Beetles: 10 female beetles
  1. Remove elytra and clip wings.
  2. Put each beetle in 0.5 ml 1X PBS
  3. Vortex (or sonicate) and keep/plate solution. That is the surface part of the fungal community.
  4. In hood, separate beetle abdomen, head, and pronotum
  5. If the beetle has mandibular pouches in the head, put the head in 0.5 ml 1X PBS and crush it.
  6. If the beetle has a pronotal/mesonotal mycnagium, remove the metanotum and transfer it in 0.5 ml 1X PBS.
  7. Remove the gut, put in 0.5 ml 1X PBS and crush it. This will be the gut symbionts, not mycangial; expect lots of yeasts.

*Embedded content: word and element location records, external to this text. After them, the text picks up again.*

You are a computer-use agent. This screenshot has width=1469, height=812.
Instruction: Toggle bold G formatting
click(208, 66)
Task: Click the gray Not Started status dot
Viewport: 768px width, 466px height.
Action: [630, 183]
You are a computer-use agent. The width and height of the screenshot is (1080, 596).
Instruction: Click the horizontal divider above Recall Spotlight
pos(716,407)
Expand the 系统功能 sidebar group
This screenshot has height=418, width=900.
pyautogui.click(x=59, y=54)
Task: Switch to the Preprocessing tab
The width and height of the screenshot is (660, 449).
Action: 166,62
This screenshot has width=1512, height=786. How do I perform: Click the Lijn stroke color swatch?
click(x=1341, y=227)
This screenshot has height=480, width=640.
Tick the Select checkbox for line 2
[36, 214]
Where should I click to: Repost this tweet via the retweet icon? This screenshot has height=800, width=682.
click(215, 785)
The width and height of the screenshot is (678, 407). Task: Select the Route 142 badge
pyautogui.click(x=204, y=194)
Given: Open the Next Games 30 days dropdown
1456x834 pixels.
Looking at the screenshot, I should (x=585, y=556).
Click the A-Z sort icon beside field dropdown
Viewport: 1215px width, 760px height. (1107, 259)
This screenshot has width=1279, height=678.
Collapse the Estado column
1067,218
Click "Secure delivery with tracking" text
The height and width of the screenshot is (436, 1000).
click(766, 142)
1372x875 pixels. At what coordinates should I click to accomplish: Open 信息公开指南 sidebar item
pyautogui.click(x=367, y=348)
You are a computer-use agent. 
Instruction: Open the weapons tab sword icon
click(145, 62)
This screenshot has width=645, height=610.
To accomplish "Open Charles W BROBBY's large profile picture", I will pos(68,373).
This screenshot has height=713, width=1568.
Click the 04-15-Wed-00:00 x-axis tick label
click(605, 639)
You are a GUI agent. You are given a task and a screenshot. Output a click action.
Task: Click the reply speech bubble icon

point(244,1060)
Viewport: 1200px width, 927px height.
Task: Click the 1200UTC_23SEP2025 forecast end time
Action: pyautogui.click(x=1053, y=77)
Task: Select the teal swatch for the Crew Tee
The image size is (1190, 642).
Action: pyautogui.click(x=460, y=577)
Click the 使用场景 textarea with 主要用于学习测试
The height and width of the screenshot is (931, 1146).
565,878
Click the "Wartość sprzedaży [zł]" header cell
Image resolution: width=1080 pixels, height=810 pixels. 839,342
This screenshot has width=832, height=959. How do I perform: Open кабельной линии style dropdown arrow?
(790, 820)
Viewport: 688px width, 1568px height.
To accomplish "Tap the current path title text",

To release fungal spores, the individual body parts can be crushed, or processed shortly in a bead beater – fill tubes with 500 μl of PBS. 


Dilution plating

  1. Prepare two tubes per each sample, label them “0.1” and “0.01”, fill each with 500 ul of water or PBS.
  2. Suspend mycangium in the tube “0.1” and vortex.
  3. Plate 50 ul of the suspension on media. Record the plate as “0.1 dilution” in [PLATES].[note] in the Isolations database.
  4. Transfer 50 ul of the initial suspension to the second tube (“0.01”) and vortex.
  5. Plate 50 ul of the second suspension on the second media plate, and record that plate as “0.01 dilution”.
  6. Plate 5 ul of the second suspension on a third plate, and record it as “0.001 dilution”.